*** SOURCE RECORDS

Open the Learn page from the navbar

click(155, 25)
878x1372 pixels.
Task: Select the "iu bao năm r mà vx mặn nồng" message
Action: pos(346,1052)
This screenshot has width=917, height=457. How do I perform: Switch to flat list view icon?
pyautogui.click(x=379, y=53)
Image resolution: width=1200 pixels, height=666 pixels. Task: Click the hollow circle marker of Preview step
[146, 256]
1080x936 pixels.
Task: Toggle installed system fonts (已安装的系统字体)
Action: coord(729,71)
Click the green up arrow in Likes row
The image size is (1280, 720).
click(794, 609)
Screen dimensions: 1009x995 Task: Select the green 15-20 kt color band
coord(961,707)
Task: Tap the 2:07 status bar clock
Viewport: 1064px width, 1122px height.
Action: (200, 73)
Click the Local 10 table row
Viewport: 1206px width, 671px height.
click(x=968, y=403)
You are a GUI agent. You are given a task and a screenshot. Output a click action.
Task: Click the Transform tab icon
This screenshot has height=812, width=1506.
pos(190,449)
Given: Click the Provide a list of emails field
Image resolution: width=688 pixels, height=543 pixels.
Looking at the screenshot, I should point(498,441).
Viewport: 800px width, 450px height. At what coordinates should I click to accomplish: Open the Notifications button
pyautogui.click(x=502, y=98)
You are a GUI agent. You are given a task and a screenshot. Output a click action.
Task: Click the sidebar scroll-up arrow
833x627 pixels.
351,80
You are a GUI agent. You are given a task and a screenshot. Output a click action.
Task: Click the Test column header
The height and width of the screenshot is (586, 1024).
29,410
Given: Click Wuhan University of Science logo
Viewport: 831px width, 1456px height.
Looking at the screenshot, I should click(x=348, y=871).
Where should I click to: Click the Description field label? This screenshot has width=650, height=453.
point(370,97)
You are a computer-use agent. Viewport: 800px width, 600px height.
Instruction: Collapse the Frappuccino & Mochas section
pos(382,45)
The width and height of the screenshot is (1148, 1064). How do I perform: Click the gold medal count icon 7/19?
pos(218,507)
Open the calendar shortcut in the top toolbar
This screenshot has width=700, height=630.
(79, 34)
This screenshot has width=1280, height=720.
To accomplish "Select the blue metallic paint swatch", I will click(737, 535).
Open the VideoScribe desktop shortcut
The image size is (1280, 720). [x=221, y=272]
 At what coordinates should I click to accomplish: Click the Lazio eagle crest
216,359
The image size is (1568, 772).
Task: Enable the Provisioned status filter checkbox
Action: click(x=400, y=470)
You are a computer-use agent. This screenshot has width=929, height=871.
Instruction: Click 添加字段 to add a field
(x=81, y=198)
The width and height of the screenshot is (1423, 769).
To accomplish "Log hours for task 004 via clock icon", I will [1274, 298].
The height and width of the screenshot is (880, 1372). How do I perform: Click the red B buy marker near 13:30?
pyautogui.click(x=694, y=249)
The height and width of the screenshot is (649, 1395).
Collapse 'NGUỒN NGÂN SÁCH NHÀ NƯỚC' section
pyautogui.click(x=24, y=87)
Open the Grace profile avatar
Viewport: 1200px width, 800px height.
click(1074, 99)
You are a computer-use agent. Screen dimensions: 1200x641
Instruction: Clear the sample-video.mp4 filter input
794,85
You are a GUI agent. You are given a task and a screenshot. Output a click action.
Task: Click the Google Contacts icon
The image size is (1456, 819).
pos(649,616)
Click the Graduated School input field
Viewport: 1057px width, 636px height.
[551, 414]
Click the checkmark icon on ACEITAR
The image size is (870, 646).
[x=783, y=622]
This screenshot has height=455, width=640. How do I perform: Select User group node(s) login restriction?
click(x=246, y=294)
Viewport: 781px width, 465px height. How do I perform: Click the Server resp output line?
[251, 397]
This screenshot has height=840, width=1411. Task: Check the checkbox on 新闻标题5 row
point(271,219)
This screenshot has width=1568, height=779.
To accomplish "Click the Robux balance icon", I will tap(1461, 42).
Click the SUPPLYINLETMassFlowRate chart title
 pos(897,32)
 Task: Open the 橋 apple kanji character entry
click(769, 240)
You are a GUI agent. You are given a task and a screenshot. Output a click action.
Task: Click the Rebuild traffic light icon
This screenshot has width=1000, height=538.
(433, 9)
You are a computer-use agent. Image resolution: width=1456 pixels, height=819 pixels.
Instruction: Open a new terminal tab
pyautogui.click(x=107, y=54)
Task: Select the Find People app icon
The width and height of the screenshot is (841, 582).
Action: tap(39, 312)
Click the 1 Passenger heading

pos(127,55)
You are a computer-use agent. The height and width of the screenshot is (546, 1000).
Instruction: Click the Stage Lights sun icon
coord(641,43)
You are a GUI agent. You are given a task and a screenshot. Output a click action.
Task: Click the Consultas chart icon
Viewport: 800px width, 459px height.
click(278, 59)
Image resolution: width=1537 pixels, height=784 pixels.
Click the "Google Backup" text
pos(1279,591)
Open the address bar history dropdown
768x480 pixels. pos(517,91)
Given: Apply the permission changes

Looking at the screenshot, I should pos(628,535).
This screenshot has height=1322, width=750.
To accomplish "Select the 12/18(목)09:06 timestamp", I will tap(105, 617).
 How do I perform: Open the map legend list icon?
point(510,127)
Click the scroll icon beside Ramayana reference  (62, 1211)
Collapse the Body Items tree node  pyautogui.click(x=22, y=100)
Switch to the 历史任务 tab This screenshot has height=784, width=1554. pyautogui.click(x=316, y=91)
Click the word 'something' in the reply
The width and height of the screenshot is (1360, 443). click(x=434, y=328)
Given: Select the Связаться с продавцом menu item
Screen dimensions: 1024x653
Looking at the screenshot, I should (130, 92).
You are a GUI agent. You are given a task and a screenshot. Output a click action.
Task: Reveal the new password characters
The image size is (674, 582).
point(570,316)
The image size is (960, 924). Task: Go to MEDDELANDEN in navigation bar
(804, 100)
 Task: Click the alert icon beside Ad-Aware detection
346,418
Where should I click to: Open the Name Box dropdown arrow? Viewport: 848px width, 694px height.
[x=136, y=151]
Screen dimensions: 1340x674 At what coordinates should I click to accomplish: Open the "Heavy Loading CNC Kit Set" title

******

From the line holding "Given: Apply the permission changes" down to the final line above, quote every line exactly and only those lines.

* RESULT OF THE TASK
Given: Apply the permission changes

Looking at the screenshot, I should pos(628,535).
This screenshot has height=1322, width=750.
To accomplish "Select the 12/18(목)09:06 timestamp", I will tap(105, 617).
 How do I perform: Open the map legend list icon?
point(510,127)
Click the scroll icon beside Ramayana reference  (62, 1211)
Collapse the Body Items tree node  pyautogui.click(x=22, y=100)
Switch to the 历史任务 tab This screenshot has height=784, width=1554. pyautogui.click(x=316, y=91)
Click the word 'something' in the reply
The width and height of the screenshot is (1360, 443). click(x=434, y=328)
Given: Select the Связаться с продавцом menu item
Screen dimensions: 1024x653
Looking at the screenshot, I should (130, 92).
You are a GUI agent. You are given a task and a screenshot. Output a click action.
Task: Reveal the new password characters
The image size is (674, 582).
point(570,316)
The image size is (960, 924). Task: Go to MEDDELANDEN in navigation bar
(804, 100)
 Task: Click the alert icon beside Ad-Aware detection
346,418
Where should I click to: Open the Name Box dropdown arrow? Viewport: 848px width, 694px height.
[x=136, y=151]
Screen dimensions: 1340x674 At what coordinates should I click to accomplish: Open the "Heavy Loading CNC Kit Set" title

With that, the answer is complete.